Görev süresini bu iktidar uzatmıştı. Ordunun başında bulunduğu sırada gizli gizli “Terör örgütü yöneticisi olmak ve darbeye teşebbüs etmek” suçlamasıyla tutuklandı.
7 saat sorgulandı.
7 saat çok zaman.
7 saat nasıl geçti?
Acaba ne düşünmüştür?
Belki de; “gerçekten ben darbeye teşebbüs eden birisi olsaydım mutlaka arkasını getirirdim ve şimdi genel kurmay başkanını tevkif edilmek üzere mahkeme hakimine sorguya gönderecek 1 tek savcı bile bulamazlardı” diye düşünmüş müdür?
Güç taraftar toplar.
Toplum güce tapar.
Genel Kurmay Başkanlığı yapmış birini tevkif edecek yargıç sayısı 5 yıl önce 5 tane ise bugün 5000’e çıkmıştır.
Zemin kaydı.
Bu bir iktidar kavgası.
Şüphesiz pek çok fikir, görüş, kanaat sahibi çıkıp, “hukuk çalışıyor, suçu varsa başkomutan bile tutuklanır” diyecektir. Kim ne derse desin, ben gördüğümü yazacağım: Genel Kurmay Başkanlığı yapmış birinin 7 saat sorguya alınıp, “darbeye niyetli ve terör örgütü yöneticisi olmak” suçlamasıyla hapise konulmasına giden yolun başı, gelir “gericiliğe (yani irticaya) odak olmaya” kadar dayanır.
Xxx
Baş savcı çıkmıştı.
“Odak oldu” denmişti.
Anayasa Mahkemesi toplandı..
1 Başkanı, 10 üyesi var.
Karar; 10’na 1 sonuçla; “İktidar partisi AKP irticai faliyetlerin(yani gericiliğin ve bölücülüğün) odağı haline gelmiştir” diye karar almıştı.
Karar çok netti.
Anlaşılırdı.
Yani bu parti, Partinin kurucuları., Başkanı, teşkilatı ve yandaşları “cumhuriyetin dayandığı temel olan laiklik ile bölünmez bütünlüğü” ortadan kaldıracak bir karşı devrimin(gericilik ile bölücülüğün) odağı olmuşlardır.
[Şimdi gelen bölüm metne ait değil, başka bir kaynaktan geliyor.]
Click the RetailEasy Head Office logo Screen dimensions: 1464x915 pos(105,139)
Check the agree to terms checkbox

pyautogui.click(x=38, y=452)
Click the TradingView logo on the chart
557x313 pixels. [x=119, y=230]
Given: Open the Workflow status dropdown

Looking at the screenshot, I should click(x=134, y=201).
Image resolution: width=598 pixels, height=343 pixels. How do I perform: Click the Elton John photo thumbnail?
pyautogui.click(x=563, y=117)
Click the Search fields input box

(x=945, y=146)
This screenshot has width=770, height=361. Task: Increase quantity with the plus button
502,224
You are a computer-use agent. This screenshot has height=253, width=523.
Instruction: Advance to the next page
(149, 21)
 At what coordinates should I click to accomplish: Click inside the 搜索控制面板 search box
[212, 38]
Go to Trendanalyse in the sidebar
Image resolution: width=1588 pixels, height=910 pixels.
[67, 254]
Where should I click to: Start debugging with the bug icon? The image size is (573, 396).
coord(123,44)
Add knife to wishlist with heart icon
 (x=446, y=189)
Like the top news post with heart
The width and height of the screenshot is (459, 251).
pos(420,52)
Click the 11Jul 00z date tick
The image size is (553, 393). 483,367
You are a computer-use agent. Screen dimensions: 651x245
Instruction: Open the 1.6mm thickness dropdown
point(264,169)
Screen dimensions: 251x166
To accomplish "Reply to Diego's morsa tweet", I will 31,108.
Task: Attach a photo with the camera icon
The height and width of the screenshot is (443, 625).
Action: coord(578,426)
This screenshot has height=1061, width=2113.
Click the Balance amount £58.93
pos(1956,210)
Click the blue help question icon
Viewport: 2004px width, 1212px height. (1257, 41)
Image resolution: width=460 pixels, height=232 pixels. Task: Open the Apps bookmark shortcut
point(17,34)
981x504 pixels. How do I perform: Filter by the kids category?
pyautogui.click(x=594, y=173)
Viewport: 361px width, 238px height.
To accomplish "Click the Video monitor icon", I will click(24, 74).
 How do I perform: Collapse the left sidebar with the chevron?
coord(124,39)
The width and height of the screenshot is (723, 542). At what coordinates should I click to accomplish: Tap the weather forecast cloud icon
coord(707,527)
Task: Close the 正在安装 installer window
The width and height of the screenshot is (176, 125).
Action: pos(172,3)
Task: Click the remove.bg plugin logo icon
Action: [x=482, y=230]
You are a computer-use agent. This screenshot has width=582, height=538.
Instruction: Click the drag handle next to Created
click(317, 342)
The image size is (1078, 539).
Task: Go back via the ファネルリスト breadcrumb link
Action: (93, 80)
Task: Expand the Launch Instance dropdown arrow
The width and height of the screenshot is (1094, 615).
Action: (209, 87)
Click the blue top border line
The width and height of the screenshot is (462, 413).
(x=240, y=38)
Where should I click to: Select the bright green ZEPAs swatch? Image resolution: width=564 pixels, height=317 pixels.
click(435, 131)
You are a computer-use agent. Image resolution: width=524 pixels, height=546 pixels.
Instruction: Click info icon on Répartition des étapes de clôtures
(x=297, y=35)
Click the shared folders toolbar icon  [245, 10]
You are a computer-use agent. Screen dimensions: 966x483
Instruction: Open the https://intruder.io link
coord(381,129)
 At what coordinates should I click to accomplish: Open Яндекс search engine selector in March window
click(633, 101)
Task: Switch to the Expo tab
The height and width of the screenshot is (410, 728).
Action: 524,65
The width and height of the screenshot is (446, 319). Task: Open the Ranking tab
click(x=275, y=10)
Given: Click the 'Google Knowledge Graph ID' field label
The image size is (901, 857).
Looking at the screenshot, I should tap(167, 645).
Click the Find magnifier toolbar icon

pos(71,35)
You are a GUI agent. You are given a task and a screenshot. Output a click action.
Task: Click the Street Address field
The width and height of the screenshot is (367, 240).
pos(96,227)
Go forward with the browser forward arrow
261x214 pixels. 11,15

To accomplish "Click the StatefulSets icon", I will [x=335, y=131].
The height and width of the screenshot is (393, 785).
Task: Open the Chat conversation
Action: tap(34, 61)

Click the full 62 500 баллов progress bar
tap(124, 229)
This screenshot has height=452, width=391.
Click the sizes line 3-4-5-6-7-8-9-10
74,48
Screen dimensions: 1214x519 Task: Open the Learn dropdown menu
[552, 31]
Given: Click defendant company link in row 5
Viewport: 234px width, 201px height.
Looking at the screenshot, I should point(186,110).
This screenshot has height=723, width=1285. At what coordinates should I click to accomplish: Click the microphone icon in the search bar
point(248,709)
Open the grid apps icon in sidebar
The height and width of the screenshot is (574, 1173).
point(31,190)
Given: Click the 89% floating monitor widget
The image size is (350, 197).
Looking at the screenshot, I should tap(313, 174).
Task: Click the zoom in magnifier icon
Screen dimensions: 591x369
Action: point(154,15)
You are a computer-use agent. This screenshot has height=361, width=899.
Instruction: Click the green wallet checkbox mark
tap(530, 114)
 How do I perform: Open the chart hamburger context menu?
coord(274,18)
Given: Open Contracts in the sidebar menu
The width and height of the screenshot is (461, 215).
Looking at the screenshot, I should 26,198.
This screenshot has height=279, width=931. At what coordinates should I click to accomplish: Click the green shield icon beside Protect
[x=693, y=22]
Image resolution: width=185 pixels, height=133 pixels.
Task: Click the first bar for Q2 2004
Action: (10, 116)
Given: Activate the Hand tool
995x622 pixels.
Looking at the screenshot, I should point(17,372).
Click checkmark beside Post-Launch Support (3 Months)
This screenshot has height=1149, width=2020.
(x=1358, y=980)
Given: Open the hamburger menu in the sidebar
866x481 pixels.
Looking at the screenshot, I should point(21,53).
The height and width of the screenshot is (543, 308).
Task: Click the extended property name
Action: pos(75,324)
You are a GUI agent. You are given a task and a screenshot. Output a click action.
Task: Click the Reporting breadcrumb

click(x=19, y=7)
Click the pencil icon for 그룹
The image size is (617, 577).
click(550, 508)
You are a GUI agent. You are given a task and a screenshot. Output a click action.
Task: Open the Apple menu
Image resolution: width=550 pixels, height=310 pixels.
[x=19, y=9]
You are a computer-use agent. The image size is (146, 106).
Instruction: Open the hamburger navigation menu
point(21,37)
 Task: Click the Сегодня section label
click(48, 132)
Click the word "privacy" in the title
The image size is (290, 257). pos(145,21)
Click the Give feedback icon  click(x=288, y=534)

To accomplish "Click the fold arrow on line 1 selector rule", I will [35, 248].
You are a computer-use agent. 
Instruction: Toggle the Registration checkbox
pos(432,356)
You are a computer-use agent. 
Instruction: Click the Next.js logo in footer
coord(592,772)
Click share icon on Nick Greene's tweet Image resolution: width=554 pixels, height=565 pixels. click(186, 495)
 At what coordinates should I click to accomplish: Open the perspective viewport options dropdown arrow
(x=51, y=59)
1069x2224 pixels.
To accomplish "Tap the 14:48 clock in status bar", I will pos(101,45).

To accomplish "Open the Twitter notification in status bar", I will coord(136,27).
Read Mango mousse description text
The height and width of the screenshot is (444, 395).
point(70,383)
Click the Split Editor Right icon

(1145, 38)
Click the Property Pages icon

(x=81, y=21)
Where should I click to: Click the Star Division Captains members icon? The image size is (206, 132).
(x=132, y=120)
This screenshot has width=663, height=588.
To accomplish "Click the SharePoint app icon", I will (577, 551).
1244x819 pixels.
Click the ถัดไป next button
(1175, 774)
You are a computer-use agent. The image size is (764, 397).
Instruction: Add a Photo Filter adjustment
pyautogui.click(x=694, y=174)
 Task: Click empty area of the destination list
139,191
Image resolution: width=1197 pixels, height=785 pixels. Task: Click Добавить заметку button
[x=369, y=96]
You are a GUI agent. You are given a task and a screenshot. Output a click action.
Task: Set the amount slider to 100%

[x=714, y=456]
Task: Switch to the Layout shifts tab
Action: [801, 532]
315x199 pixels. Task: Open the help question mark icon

Karara başkan hayır demişti.
10 üyenin 10’nu da “irticanın odağı olmuştur” diye oy kullanmışlardı. Bu karardan sonra sıra; “gericilik ile bölücülüğün odağı olmuş iktidar partisine, onu kuranlara, yönetenlere verilecek cezaya” gelmişti.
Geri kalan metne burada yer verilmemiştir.